*What to work on*.
1. In the meterstick problem, at what angle does the meterstick begin to slip?
2. Reproduce the meterstick problem word for word, everything from "1. The problem" down to "of the meterstick?".

1. The problem statement, all variables and given/known data
The following problem is part of a physics lab with unclear directions. The lab prompt says: Find the angular acceleration of a meterstick as it slips down a wall. Here is my interpretation of the lab: A meterstick of mass 0.15kg is leaning against the wall. At an angle of 30 degrees, it begins to slip until it hits the floor. During this time, what is the angular acceleration of the center of the meterstick?
2. Relevant equations
Sum of Torques = Moment of Inertia * Angular acceleration.
Moment of Inertia of center of meterstick = 1/12 ML^2

3. The attempt at a solution
I started with a free body diagram and drew the forces for the Normal force of the wall, mass of meterstick, normal force of the floor, and static friction. My plan of action was to sum the torques of the ladder and then divide them by the moment of inertia, giving me the angular acceleration. However, I am having some trouble with the torques as I am not certain on how to take static and kinetic friction into account. What I do know is that at the moment of equilibrium, the normal force of the wall would be equal to the force of static friction. However, as soon as normal force of the wall (mg/tan(theta)) is greater than the force of kinetic friction (uk*normal force of the floor), the friction changes to static. By setting these two equations equal I can solve for the force of static friction since theta is known to be 30. However, what I really need in order to sum the torques is the force from kinetic friction. Is there any way for me to do so?

*Records shown*.
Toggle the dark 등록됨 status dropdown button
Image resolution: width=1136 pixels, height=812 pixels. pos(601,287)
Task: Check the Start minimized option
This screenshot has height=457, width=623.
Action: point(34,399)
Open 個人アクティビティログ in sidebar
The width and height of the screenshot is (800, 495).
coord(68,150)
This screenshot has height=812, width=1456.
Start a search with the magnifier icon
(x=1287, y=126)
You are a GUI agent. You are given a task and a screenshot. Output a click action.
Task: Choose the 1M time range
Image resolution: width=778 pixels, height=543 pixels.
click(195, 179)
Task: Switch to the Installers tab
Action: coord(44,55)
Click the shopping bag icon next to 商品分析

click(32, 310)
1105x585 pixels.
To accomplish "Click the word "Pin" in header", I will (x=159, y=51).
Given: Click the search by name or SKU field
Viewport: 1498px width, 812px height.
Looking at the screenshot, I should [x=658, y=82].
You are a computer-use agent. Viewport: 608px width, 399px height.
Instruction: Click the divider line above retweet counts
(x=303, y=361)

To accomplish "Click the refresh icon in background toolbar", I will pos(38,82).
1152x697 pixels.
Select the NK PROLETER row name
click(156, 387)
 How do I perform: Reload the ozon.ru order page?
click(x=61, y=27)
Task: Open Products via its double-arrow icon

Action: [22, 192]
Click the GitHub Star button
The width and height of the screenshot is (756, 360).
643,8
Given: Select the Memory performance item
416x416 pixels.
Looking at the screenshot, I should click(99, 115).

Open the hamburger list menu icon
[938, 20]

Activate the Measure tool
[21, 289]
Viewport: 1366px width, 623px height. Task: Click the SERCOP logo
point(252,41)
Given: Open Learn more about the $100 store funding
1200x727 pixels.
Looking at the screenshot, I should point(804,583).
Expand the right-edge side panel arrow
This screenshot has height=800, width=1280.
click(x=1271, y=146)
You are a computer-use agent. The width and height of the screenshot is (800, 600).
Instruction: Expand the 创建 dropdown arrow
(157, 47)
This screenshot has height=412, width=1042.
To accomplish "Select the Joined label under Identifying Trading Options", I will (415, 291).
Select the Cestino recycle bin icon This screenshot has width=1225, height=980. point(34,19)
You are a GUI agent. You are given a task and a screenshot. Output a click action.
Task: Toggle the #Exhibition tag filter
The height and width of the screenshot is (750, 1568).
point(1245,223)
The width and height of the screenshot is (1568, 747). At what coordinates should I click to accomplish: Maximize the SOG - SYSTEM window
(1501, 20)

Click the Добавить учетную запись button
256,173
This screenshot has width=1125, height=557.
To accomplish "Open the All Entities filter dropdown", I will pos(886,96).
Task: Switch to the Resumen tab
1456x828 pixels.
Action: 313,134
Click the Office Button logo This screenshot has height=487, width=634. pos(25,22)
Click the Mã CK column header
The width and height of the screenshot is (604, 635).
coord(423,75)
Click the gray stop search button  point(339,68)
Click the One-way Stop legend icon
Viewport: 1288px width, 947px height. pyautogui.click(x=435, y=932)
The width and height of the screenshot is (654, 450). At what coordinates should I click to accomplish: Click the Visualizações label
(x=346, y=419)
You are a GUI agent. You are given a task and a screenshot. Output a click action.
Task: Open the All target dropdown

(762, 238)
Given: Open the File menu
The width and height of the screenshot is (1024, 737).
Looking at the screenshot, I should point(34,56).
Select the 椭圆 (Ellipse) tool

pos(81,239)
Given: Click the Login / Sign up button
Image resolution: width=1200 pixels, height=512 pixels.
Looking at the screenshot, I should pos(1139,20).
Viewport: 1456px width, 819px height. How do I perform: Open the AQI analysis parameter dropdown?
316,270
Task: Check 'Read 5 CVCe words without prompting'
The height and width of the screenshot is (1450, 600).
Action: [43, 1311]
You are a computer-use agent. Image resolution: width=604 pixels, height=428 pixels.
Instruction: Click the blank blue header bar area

*Results by task*.
1. 30 degrees

2.
1. The problem statement, all variables and given/known data
The following problem is part of a physics lab with unclear directions. The lab prompt says: Find the angular acceleration of a meterstick as it slips down a wall. Here is my interpretation of the lab: A meterstick of mass 0.15kg is leaning against the wall. At an angle of 30 degrees, it begins to slip until it hits the floor. During this time, what is the angular acceleration of the center of the meterstick?